Integration with service request management practices

Lastly, in order to be effective in terms of facilitating access to service actions, we must consider how our service catalogs will integrate with our wider service request management processes.

Within ITIL, this is the practice concerned with enabling end users to initiate defined service actions.

We may handle initiations slightly differently, depending on the nature of the action being requested. For example, for low-risk or highly regularized processes, we might provide self-service tools that initiate automated workflows.

For most service actions, however, we’ll rely on request forms.

In either case, if we want to enable users to initiate relevant actions from within service catalogs, we’ll need to determine how best to integrate with these workflows.

For example, we might embed existing tools within our catalog UIs, direct users to relevant external tools, or provide capabilities that mimic existing request management tools within our service catalog.

Each of these could be valid options in different circumstances.
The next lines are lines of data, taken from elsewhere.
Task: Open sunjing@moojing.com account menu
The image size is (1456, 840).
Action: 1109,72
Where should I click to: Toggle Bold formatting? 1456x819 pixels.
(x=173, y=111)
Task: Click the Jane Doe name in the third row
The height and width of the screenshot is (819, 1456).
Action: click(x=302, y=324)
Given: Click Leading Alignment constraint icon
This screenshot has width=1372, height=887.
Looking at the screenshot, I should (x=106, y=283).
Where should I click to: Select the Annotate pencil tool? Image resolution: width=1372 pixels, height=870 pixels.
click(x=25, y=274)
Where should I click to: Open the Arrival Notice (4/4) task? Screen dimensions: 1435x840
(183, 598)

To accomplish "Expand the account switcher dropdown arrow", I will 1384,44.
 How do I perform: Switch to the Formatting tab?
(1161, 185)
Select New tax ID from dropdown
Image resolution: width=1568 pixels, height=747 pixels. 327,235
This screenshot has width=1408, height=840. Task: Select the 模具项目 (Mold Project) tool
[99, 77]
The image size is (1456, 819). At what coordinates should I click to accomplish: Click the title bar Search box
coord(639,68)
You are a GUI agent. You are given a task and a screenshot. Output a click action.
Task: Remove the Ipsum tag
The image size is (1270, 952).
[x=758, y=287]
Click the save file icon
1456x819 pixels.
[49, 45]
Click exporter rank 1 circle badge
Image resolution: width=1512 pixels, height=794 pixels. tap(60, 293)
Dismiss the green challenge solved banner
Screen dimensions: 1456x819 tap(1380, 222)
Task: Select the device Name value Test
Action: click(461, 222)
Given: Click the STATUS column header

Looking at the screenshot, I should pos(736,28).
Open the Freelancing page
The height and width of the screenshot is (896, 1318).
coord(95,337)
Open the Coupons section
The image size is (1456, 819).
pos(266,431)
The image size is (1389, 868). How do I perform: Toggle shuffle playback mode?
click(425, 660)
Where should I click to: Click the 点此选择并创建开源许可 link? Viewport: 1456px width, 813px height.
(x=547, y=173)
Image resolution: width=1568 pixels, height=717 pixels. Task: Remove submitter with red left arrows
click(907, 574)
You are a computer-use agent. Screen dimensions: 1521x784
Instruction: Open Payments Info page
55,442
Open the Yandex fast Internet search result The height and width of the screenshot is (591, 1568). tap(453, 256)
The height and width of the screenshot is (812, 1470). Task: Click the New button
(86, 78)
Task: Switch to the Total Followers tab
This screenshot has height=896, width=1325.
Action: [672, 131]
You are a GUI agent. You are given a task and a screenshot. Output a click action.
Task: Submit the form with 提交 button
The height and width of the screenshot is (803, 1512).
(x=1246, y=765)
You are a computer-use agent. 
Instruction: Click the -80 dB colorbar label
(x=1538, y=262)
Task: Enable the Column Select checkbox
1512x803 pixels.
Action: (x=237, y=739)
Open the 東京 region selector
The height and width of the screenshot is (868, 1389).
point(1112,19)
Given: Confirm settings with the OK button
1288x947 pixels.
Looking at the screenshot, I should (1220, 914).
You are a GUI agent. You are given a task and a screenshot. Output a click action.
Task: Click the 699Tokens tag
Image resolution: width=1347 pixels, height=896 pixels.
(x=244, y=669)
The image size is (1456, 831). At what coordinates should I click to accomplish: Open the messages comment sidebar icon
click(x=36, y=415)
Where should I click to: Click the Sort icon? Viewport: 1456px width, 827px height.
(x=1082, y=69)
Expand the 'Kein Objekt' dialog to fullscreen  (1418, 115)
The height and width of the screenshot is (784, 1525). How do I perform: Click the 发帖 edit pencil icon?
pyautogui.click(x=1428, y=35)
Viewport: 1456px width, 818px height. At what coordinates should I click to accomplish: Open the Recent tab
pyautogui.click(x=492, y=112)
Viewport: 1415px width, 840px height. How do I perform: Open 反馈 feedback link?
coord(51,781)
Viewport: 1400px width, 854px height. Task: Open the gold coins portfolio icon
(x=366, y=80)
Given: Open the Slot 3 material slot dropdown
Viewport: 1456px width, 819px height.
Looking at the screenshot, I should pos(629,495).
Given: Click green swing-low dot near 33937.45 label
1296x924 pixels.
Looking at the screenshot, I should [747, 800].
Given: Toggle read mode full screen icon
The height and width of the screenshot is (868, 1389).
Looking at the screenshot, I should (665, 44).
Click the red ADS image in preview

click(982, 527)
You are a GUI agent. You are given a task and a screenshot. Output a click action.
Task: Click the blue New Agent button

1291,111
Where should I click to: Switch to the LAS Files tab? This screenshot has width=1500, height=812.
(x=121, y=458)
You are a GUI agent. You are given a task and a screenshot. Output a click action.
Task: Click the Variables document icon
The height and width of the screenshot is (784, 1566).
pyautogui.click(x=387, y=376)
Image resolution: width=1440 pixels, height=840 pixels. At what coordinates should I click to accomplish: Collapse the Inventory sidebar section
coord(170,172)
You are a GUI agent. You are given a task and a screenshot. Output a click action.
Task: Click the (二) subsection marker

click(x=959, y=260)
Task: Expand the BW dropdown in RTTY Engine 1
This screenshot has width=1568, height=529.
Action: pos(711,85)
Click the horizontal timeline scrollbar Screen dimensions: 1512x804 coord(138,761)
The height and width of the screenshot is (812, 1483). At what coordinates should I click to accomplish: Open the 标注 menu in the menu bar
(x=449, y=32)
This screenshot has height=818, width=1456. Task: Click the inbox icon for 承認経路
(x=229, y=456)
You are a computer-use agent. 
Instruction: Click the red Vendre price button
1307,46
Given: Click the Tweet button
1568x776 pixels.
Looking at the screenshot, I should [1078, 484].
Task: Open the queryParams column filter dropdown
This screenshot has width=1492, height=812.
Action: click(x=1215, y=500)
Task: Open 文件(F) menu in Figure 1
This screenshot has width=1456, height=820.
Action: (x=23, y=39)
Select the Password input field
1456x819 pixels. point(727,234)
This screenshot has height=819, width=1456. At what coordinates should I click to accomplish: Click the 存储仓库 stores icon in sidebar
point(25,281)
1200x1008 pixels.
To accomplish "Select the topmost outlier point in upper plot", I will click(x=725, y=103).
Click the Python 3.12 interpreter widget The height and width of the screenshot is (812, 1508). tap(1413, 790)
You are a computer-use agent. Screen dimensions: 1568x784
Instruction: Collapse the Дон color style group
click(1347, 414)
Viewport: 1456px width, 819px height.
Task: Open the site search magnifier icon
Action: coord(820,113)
For example, if we already have several request forms in place, it’s likely more effective to rely on these than create redundancy by shipping additional forms and UIs.

However, if we don’t already extensively use request management tools, we may wish to integrate this within our service catalog management practice on a more holistic basis, including building all relevant information and request functions within a centralized platform.

In either case, the priority remains the same, in the sense that our ultimate goal is to provide users with a secure, efficient way to initiate service actions in accordance with the underlying business rules that control requests.